> Given problem:
Arrange the lines of the records as a JSON list of strings, one string per line and blank lines omitted, covering everything from the line containing "You are a computer-use agent. 689x517 pixels." down to the end of the records. Leave the pictures out of the list.

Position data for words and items
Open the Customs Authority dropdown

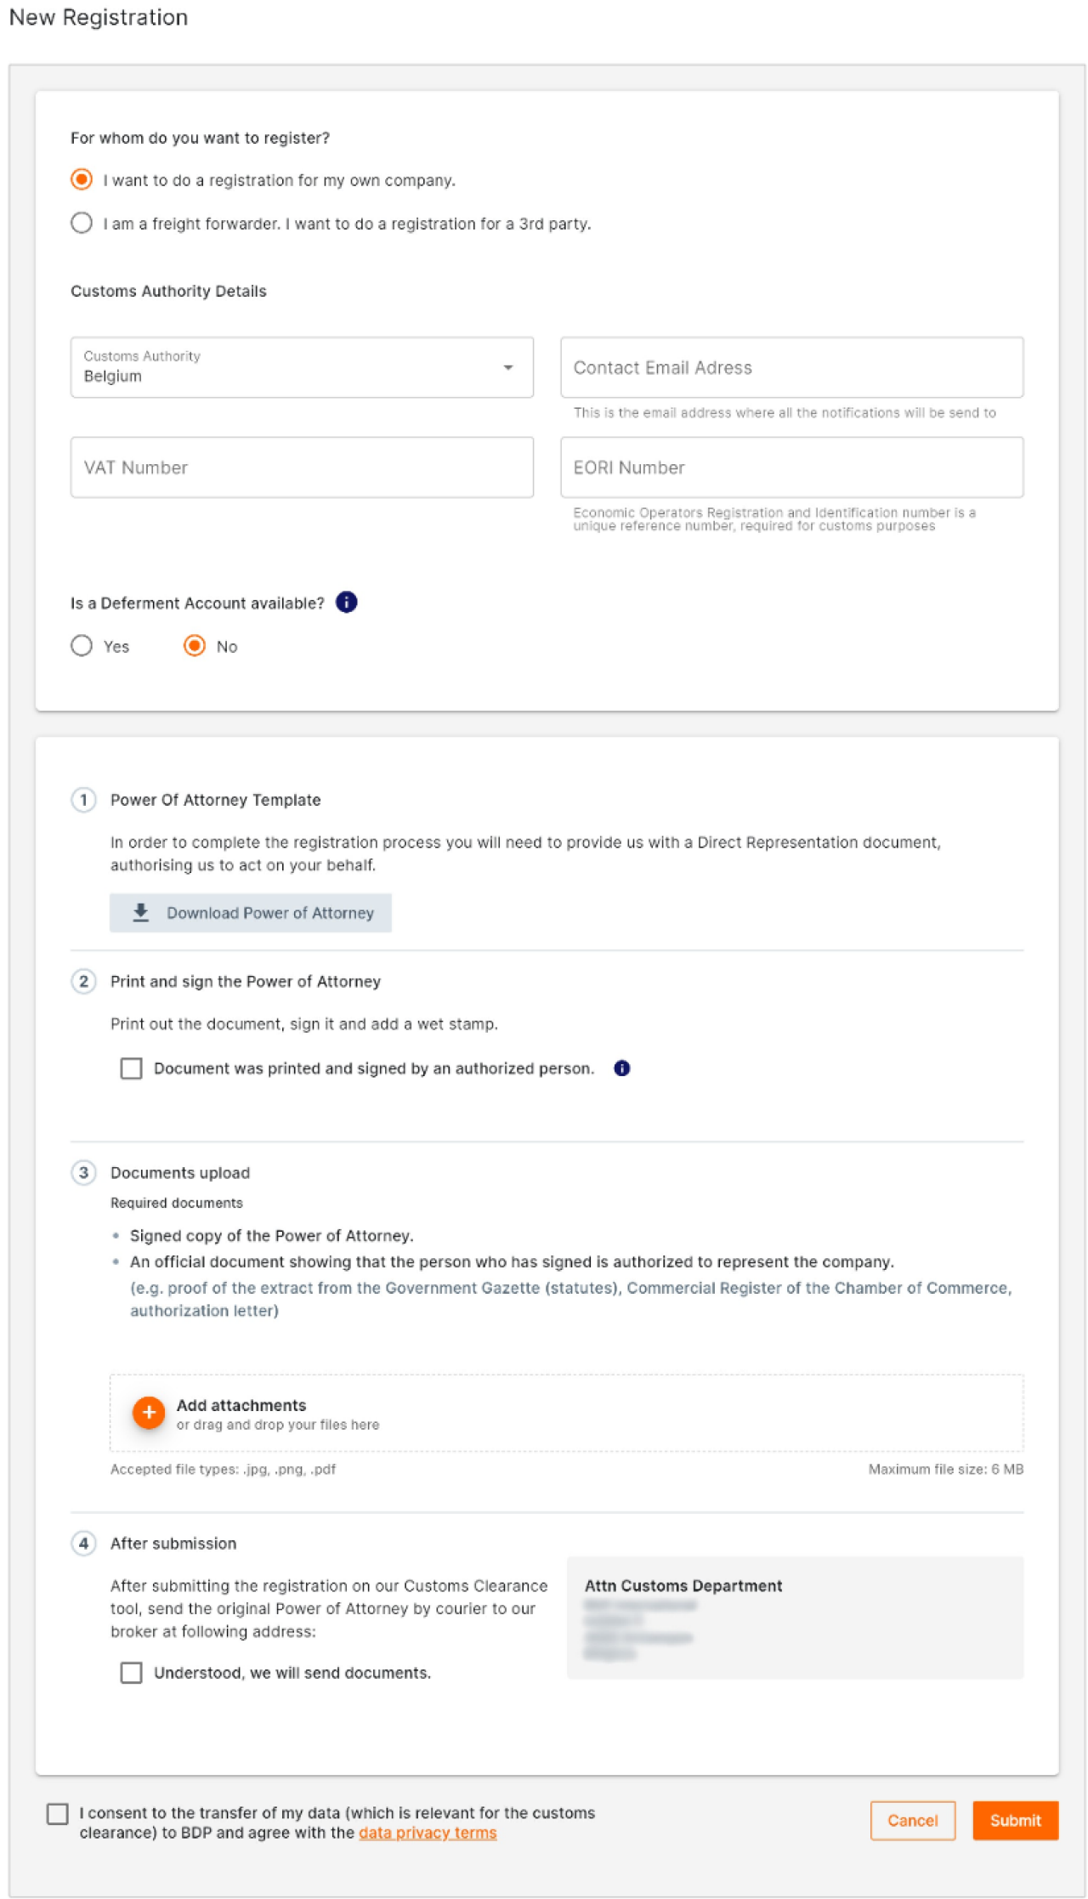click(x=507, y=367)
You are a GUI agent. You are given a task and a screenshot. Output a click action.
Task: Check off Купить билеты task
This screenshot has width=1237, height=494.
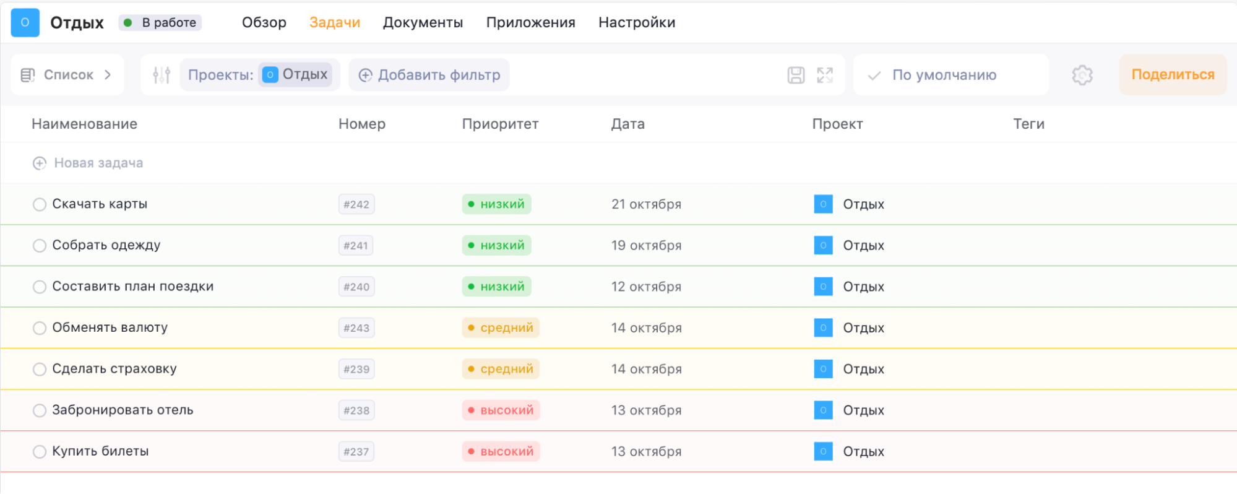[40, 451]
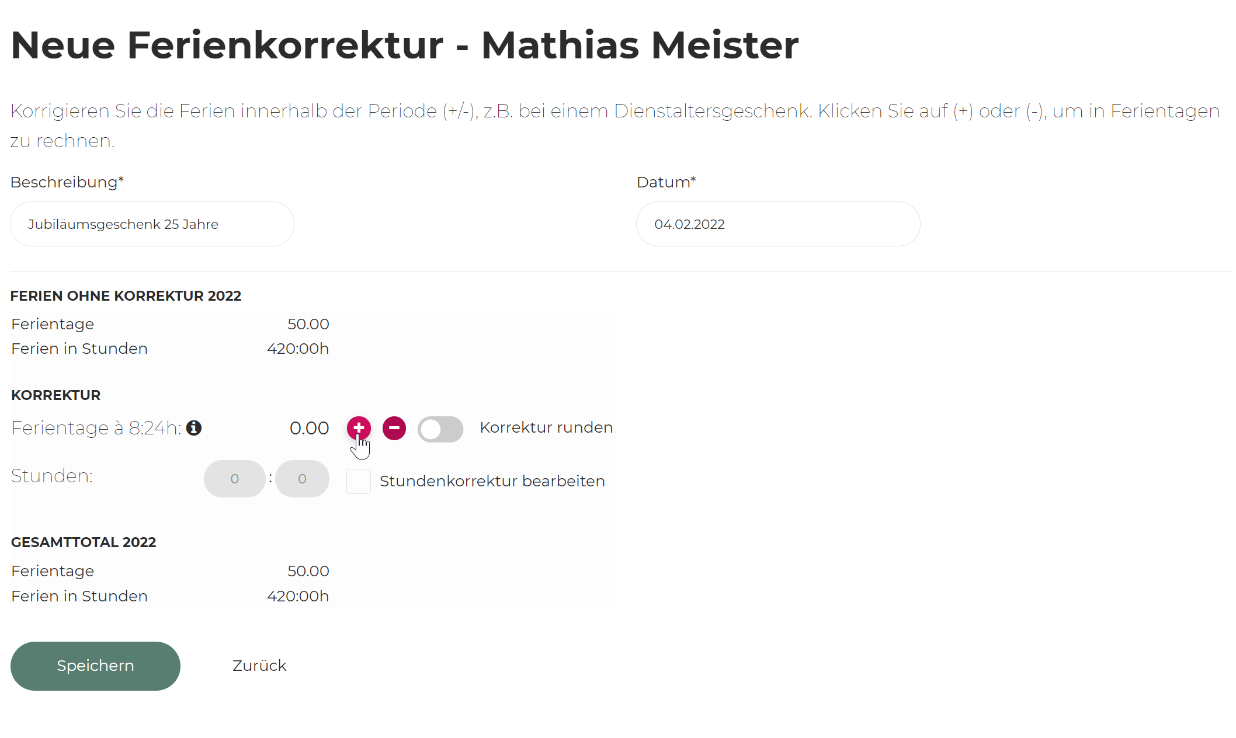The image size is (1236, 738).
Task: Click the Neue Ferienkorrektur page heading
Action: 404,45
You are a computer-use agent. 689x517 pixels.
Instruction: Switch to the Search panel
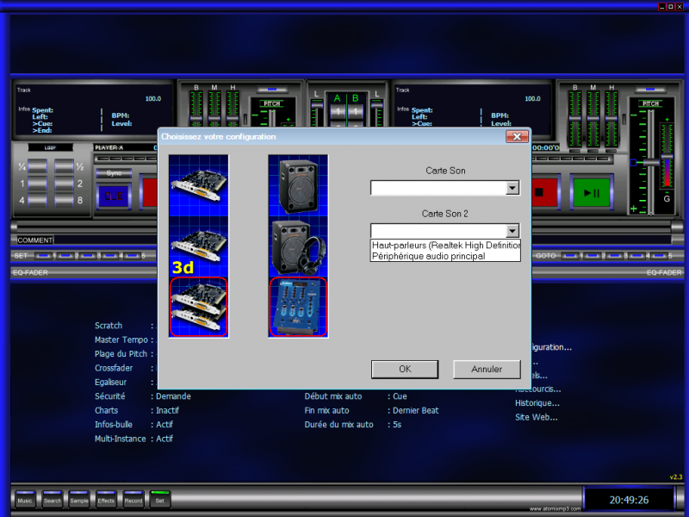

> Result of this task:
[
  "You are a computer-use agent. 689x517 pixels.",
  "Instruction: Switch to the Search panel"
]